Fearful still, but too curious now to be cautious, she clambered up the slope to peek over the other side of the ridge. Her smile broadened into a delighted grin and all fear fell away when she saw the improbable singers. They were dogs, a small pack of gamboling, dancing, warbling beasts, not one of them taller than her knee in height; six, perhaps seven—it was hard to count, they moved so quickly. That they could sing was surprising enough, but their colors were what took her breath away. Their short fur was the startling hue of Mexican folk art: a mottled rainbow of bright blues and yellows, lime greens, deep pinks, purples, and oranges. A child’s palette that filled her gaze with the same potency that a particularly hot chile salsa brought to the roof of the mouth—almost painful in its intensity, yet ever so pleasurable all the same.

What would such fur feel like? she couldn’t help but wonder.
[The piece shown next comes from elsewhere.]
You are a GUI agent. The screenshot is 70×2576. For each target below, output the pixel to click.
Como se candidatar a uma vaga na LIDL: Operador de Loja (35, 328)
Soft, or stiff like a terrier’s?

Because there was something of a bull terrier in the shape of their heads, long and rounded like a bullet. But they weren’t quite as barrel-chested. Looking more closely, she saw that instead of a dog’s paws, they had the feet of goats. The sound of their little hooves on the rocks as they danced added a counterpoint rhythm to their song.

Clickity-clackity-click
.

We are not wolves, we are not dogs.

Clickity-click.

We are
cadejos.

Clackity-click.

Cadejos,
truly.

Clickity-clackity

She started to stand, wanting to go down, to join them and make a joyful noise. To be a
cadeja
to their
cadejos,
whatever a
cadejo
might be. It didn’t really matter. She could be happy to paint her skin a dozen bright colors and dance in the sun with them.

“I wouldn’t go down there,” a voice said.

Startled, she slipped a few steps back down her side of the slope and turned to see a roadrunner lolling on a nearby rock. She looked around, but there was no one nearby who could have spoken unless it was an invisible spirit.

She shivered at the thought and returned her attention to the roadrunner. It was lying with its back to the sun, tail dropped, wings spread wide, the speckled feathers lifted on its back and crest to expose a “solar panel” of jet black underfeathers and skin. Bettina had seen them do this before, absorbing heat from the sun, but usually this was only in the winter when their body temperature dropped overnight. The birds used the sun’s energy to warm themselves up, rather than increasing their metabolic rate the way hummingbirds or poorwills might, reducing their caloric needs by as much as forty percent—the equivalent to her skipping breakfast or lunch. In the winter, when food was in short supply for the birds, it was an efficient way to heat their bodies.